Non seulement notre étude décrit-elle des circuits et des procédés de dedifferentiation de cellule bêta, elle explique également le potentiel des traitements médicamenteux uniques et combinatoires de réaliser la rémission de diabète en visant les cellules bêtas dedifferentiated. C'est la première étude qui montre le redifferentiation de cellule bêta avec la pharmacologie visée exécutée par une équipe interdisciplinaire qui a employé la biologie unicellulaire de technologie, de bio-informatique, de pharmacologie et de régénération de tranchant. »

Prof.

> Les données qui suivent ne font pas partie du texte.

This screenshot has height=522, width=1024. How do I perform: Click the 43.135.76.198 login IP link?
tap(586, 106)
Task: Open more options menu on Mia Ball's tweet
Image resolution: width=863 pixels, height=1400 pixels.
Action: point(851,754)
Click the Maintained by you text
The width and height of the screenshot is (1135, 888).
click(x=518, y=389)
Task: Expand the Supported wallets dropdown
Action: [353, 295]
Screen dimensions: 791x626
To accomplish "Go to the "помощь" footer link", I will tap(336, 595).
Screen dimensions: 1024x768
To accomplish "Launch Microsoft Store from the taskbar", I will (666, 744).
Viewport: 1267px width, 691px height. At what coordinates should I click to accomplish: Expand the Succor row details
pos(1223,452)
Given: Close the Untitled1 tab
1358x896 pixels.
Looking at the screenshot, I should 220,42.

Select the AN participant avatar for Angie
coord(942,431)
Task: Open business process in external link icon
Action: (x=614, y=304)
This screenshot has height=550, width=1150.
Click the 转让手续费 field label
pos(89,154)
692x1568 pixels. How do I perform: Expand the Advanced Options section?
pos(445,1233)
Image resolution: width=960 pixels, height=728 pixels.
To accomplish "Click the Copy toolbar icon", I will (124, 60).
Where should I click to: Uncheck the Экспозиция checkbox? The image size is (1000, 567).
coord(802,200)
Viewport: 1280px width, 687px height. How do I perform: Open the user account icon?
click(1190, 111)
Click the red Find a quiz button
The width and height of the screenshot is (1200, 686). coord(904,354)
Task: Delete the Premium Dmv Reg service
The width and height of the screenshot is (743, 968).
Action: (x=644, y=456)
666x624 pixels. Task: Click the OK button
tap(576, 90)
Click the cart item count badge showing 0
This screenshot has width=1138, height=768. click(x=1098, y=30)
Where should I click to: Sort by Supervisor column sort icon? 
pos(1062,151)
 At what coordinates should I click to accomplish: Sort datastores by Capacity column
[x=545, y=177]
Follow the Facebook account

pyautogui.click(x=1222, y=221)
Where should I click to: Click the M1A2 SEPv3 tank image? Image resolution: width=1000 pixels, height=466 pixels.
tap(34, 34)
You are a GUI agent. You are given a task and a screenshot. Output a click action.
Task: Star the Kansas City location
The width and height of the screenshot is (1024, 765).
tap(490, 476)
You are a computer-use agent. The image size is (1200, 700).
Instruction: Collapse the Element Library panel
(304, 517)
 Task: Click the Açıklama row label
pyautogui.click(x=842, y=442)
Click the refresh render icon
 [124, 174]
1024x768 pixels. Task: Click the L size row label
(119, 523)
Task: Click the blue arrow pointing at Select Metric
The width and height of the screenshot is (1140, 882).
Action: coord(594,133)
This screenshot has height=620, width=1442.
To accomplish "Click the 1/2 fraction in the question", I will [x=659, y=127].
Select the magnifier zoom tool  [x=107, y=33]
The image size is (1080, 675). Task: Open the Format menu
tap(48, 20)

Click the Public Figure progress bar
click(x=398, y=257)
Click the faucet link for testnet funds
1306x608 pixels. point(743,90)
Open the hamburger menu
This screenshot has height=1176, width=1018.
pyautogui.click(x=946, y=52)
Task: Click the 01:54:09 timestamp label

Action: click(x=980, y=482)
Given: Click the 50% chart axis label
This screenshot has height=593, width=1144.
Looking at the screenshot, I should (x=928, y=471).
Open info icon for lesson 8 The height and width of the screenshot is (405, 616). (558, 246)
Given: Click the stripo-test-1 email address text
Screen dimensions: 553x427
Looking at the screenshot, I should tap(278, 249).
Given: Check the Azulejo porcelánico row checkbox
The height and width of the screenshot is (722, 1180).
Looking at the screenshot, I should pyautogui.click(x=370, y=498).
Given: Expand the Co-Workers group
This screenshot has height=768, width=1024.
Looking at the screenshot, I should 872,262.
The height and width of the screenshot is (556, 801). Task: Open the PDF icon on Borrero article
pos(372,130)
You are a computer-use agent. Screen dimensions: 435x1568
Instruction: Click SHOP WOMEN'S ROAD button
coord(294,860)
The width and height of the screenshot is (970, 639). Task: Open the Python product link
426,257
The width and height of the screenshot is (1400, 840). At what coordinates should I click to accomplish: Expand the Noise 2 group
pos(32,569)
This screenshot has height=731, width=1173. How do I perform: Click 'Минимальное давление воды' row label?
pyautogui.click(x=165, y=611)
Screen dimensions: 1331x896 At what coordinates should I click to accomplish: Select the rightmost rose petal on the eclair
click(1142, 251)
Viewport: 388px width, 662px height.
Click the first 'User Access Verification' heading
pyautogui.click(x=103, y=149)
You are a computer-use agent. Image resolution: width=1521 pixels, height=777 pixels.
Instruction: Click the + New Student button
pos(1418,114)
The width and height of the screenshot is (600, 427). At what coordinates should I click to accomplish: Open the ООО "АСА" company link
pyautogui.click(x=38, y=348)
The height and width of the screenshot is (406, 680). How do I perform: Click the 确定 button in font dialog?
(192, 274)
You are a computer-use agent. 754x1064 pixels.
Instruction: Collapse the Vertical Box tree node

M. Heiko Lickert, directeur de l'institut pour le diabète et la recherche de régénération chez Helmholtz Zentrum München et de professeur de biologie de cellule bêta à l'École de Médecine de VENTRE

Lickert avec Susanna M. Hofmann, Theis Fabian et Timo D. Müller chez Helmholtz Zentrum München aboutissent ce projet de recherche.

Futures études cliniques ?

Cette étude a rassemblé des scientifiques de Helmholtz Zentrum München (centre et institut de diabète de Helmholtz pour la bio-informatique), le centre allemand pour la recherche de diabète (DZD), université de Munich technique (VENTRE) ainsi qu'InSphero AG et Novo Nordisk dans l'objectif pour explorer les avantages thérapeutiques potentiels de la demande de règlement de GLP1/estrogen dans des modèles animaux et en cellules humaines in vitro. Les résultats de cette étude ainsi que les études de contrat à terme pour supporter la traduction aux êtres humains et à la sécurité du composé peuvent préparer le terrain pour les études cliniques qui emploient GLP-1 en tant qu'un peptide de transporteur pour l'oestrogène mais pour potentiellement également autre, cargaisons nouvelles de viser directement des cellules bêtas pour le traitement régénérateur et la rémission de diabète.

Source:
Journal reference:

Sachs, S., et al. (2020) Targeted pharmacological therapy restores β-cell function for diabetes remission. Nature Metabolism. doi.org/10.1038/s42255-020-0171-3.